### TEXTAUSZUG
# Meerforellenrute



## meerforelle1 (31. Januar 2002)

Hi Leute,ich möchte mir gerne eine neue Meerforellenrute
kaufen und wollte Euch mal so fragen welche Ihr
mir empfehlen könntet da ich noch nicht so lange auf Meerforellen an der Küste fische.
Mein Gerätehändler eine 3,00 Meter Rute Wurfgewicht 10 - 40 gramm von Sportex für
90,00 Euro , was haltet Ihr davon ???


----------



## Franky (31. Januar 2002)

Moin MeFo,3,00 m -> klingt schonmal gut
10 - 40 g -> ebenso
Sportex -> kannste nix bei falsch machen!!!!!!
90€ -> weiss nich - welche Rute ist denn das???

-------------------------------------------------------
Immer &acute;nen Kescher voll
//-\ Franky //-\


----------



## Bellyboatangler (31. Januar 2002)

Ist O.k.,
Bei Sportex kannst nix verkehrt machen
(gibt  3 Jahre Garantie). Die Firma stellt sich auch bei Reklamationen nicht an!!!
Wurfgewicht und Länge der Rute ist auch O.K.!!! Welche Rute soll das den sein???

-------------------------------------------------------
Gruß und immer volle Fischkisten !!!
Christian[1 Mal bearbeitet. Als letztes von Bellyboatangler am 31-01-2002 um 15:47.]


----------



## Pete (31. Januar 2002)

Hi, hab auch ne 3m Sportex (10-40g) ... war auch zu einem Toppreis...damals DM 150,-.
Der Händler erklärte mir, es handle sich eine Rute aus den selben Materialien wie die rund 120,- teureren Modelle...hier hatte man eine Lightversion aufgrund Händleranfragen entwickelt, die ein wenig abgespeckt in der Herstellung wurde...z.B. zwei statt drei üblichen Lackierungen...(merkt man am leicht angerauten Blank)...Endstutzen aus Kunststoff statt Edelstahl...an den Ringen wurde jedoch nicht gespart...Ich jedenfalls finde die Rute toll, fische sie seit zwei Jahren und bin nachwievor hellauf begeistert...Gruß Pete

-------------------------------------------------------
Norgefan und Brandungsangler aus Leidenschaft


----------



## MichaelB (31. Januar 2002)

### BEREITGESTELLTES MATERIAL

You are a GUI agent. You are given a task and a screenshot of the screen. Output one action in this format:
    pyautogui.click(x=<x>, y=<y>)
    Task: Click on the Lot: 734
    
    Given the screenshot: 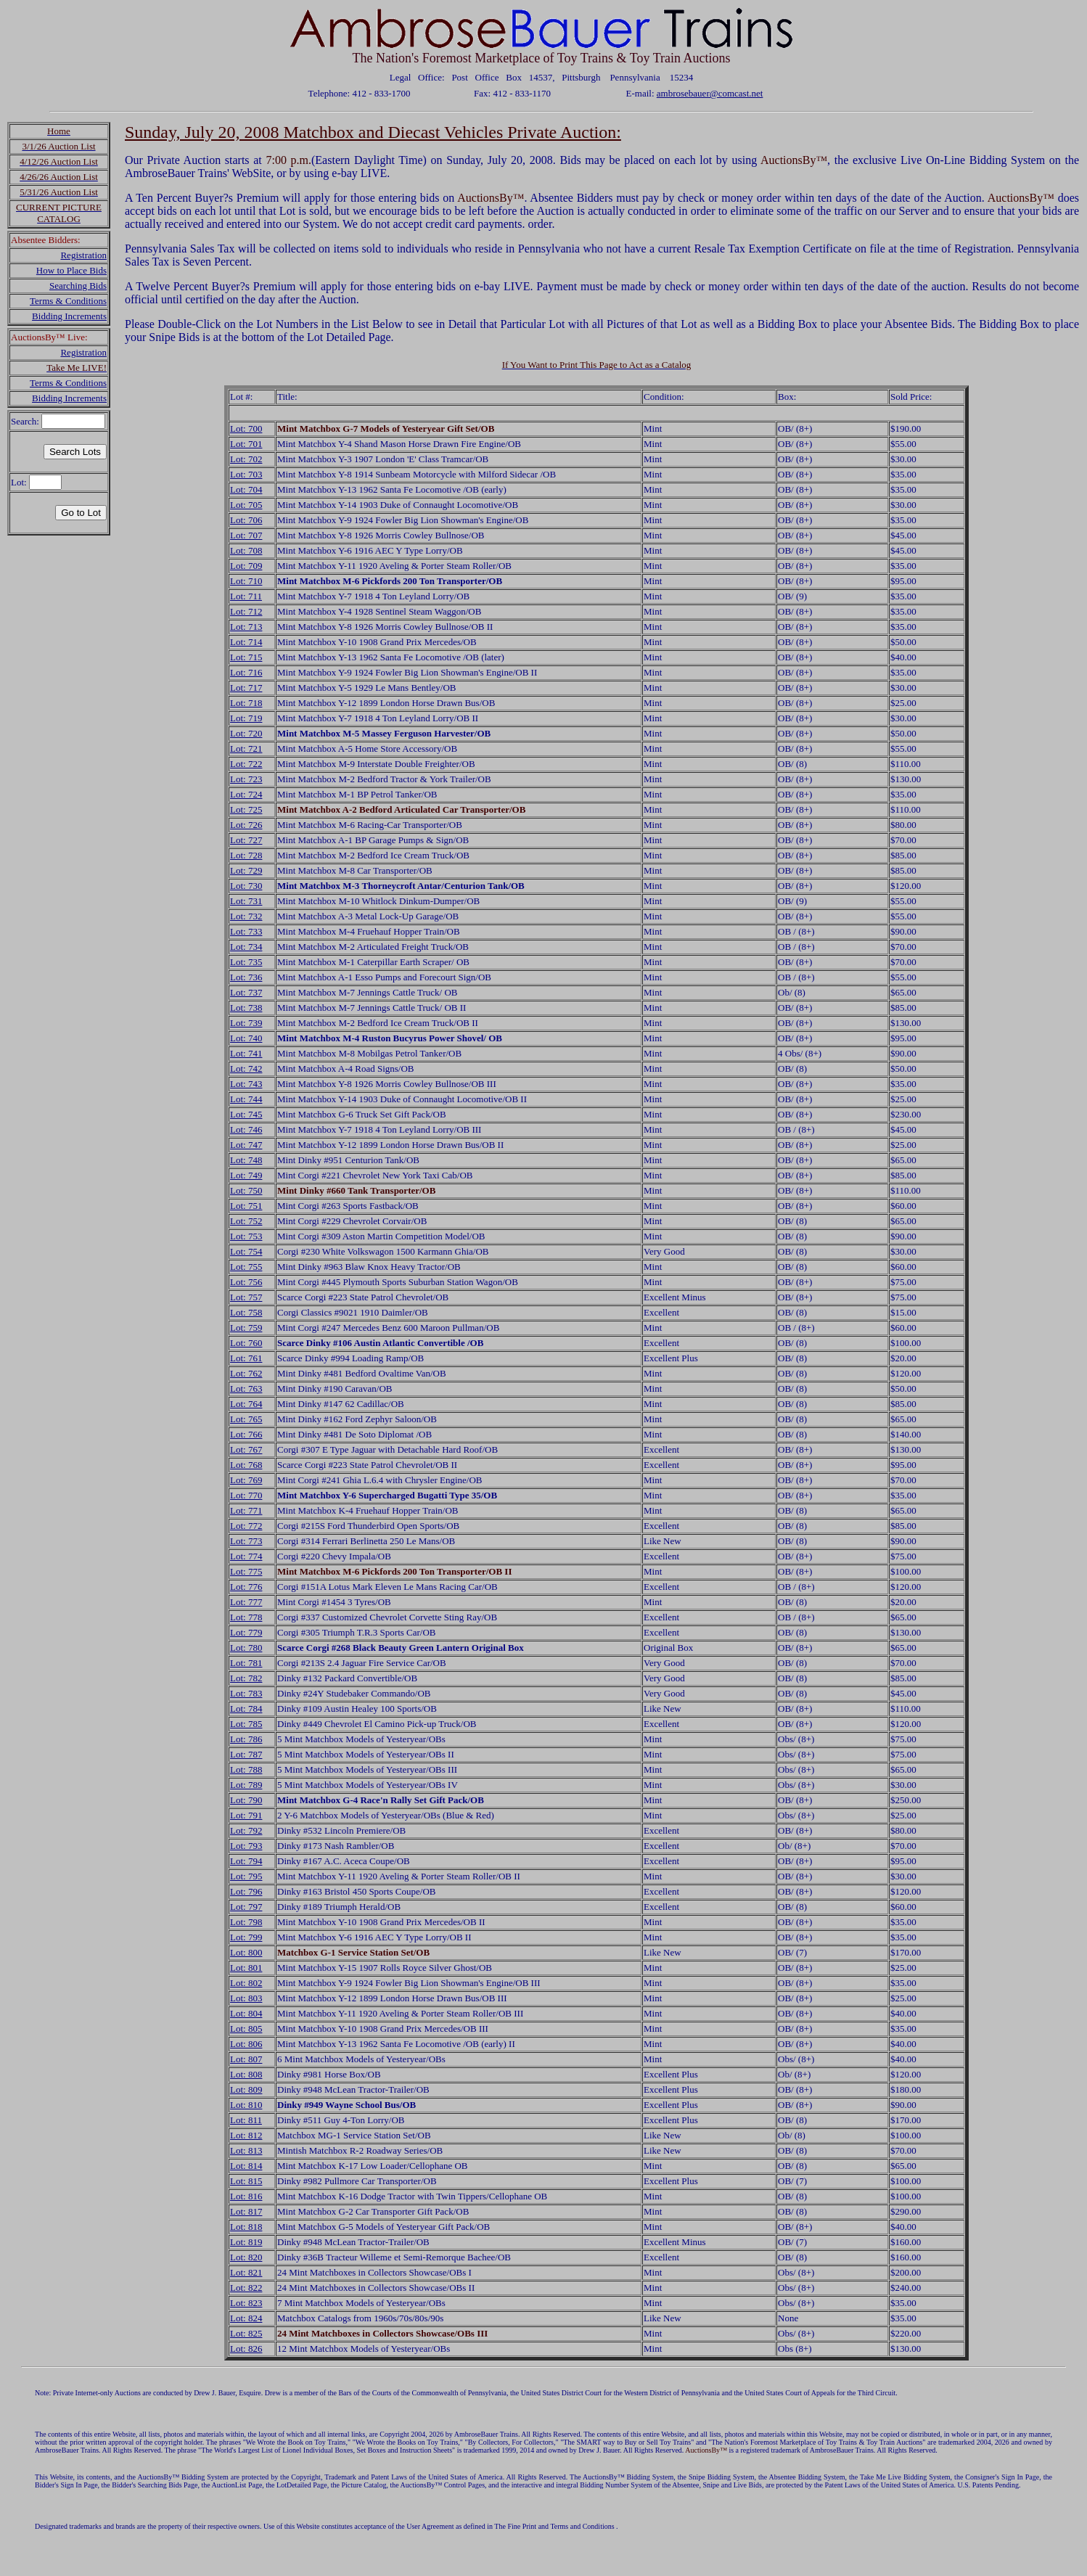 What is the action you would take?
    pyautogui.click(x=246, y=946)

### ZU ERLEDIGENDE AUFGABEN
- a) Erläutern Sie in ein bis drei Sätzen, weshalb die 3-m-Sportex-Rute, die Pete im Textauszug beschreibt, günstiger war als die teureren Modelle.
- b) Geben Sie aus dem Textauszug die Passage wortgetreu wieder, beginnend bei „## meerforelle1 (31.“ und endend bei „Franky (31. Januar 2002)“.
Das Material ist hierfür ohne Belang.

### ANTWORTEN
- a) Laut Händler handelt es sich um eine Lightversion aus denselben Materialien, die auf Händleranfragen hin entwickelt und in der Herstellung etwas abgespeckt wurde. Sie erhielt zwei statt drei Lackierungen und einen Endstutzen aus Kunststoff statt Edelstahl, während an den Ringen nicht gespart wurde.

- b)
## meerforelle1 (31. Januar 2002)

Hi Leute,ich möchte mir gerne eine neue Meerforellenrute
kaufen und wollte Euch mal so fragen welche Ihr
mir empfehlen könntet da ich noch nicht so lange auf Meerforellen an der Küste fische.
Mein Gerätehändler eine 3,00 Meter Rute Wurfgewicht 10 - 40 gramm von Sportex für
90,00 Euro , was haltet Ihr davon ???


----------



## Franky (31. Januar 2002)